- EXERCISE PROMPT
A verbatim restatement of the data, free of pictures, is what you should output.

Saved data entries
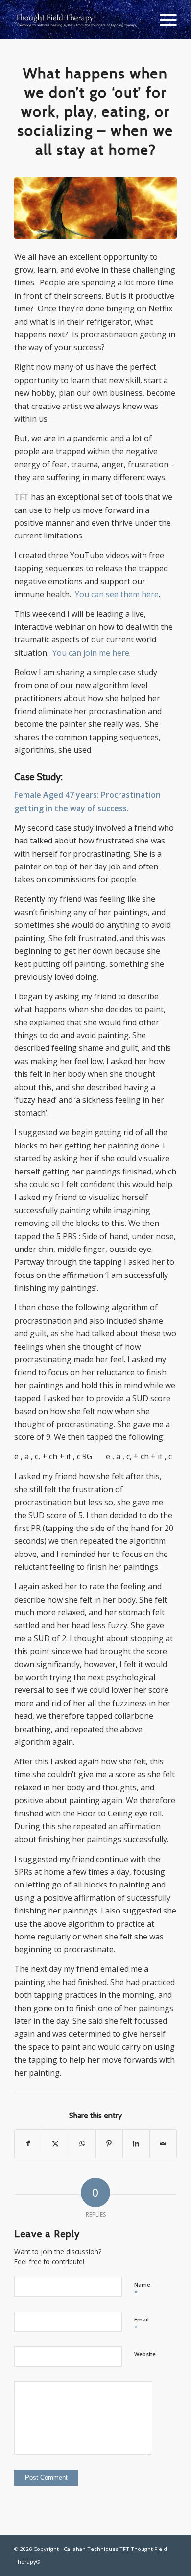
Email (141, 2324)
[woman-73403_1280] (95, 208)
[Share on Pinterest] (109, 2143)
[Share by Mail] (163, 2143)
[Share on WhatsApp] (82, 2143)
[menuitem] (163, 19)
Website (145, 2354)
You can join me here (90, 652)
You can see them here (117, 594)
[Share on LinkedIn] (136, 2143)
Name (142, 2289)
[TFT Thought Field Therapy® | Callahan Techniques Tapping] (79, 19)
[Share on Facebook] (28, 2143)
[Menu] (163, 19)
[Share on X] (55, 2143)
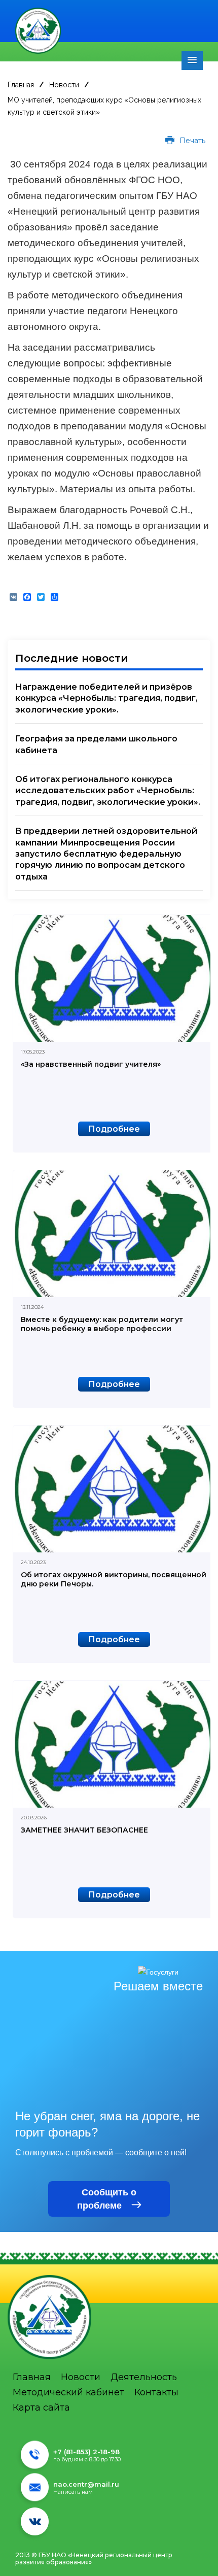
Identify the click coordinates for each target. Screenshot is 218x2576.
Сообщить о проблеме (106, 2199)
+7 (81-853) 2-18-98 (86, 2452)
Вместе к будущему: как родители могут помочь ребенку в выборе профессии (102, 1324)
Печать (191, 140)
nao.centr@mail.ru (86, 2484)
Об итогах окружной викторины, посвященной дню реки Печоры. (113, 1579)
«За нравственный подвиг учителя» (91, 1064)
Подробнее (114, 1129)
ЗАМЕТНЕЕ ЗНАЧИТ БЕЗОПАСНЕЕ (84, 1830)
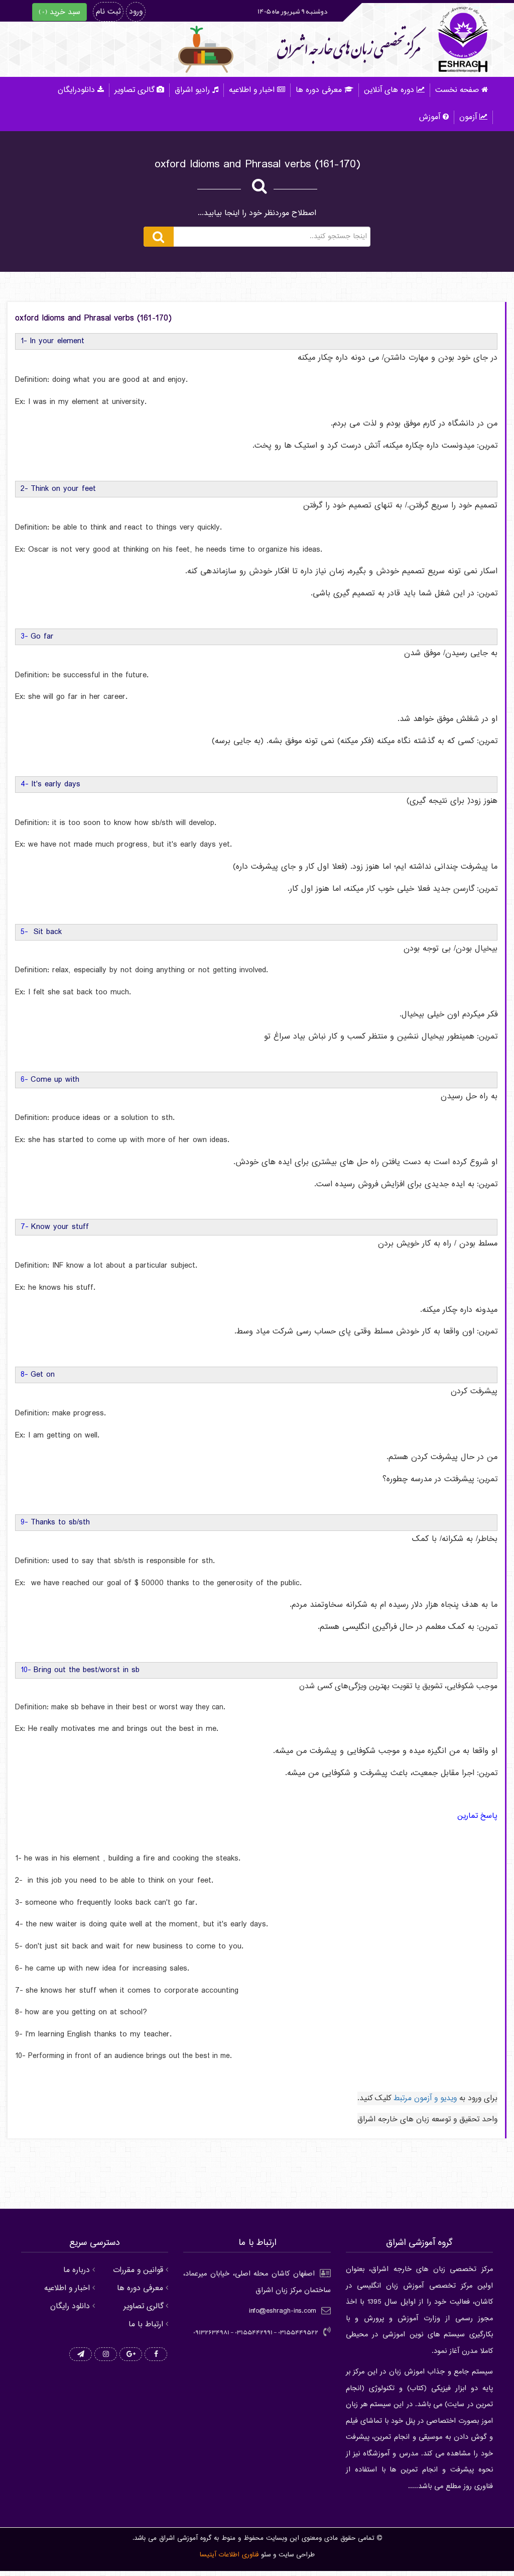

- ANSWER BOX
Email (141, 2324)
[woman-73403_1280] (95, 208)
[Share on Pinterest] (109, 2143)
[Share by Mail] (163, 2143)
[Share on WhatsApp] (82, 2143)
[menuitem] (163, 19)
Website (145, 2354)
You can join me here (90, 652)
You can see them here (117, 594)
[Share on LinkedIn] (136, 2143)
Name (142, 2289)
[TFT Thought Field Therapy® | Callahan Techniques Tapping] (79, 19)
[Share on Facebook] (28, 2143)
[Menu] (163, 19)
[Share on X] (55, 2143)
Identify the click coordinates for each target. Screenshot is 218x2576.
Сообщить о проблеме (106, 2199)
+7 (81-853) 2-18-98 (86, 2452)
Вместе к будущему: как родители могут помочь ребенку в выборе профессии (102, 1324)
Печать (191, 140)
nao.centr@mail.ru (86, 2484)
Об итогах окружной викторины, посвященной дню реки Печоры. (113, 1579)
«За нравственный подвиг учителя» (91, 1064)
Подробнее (114, 1129)
ЗАМЕТНЕЕ ЗНАЧИТ БЕЗОПАСНЕЕ (84, 1830)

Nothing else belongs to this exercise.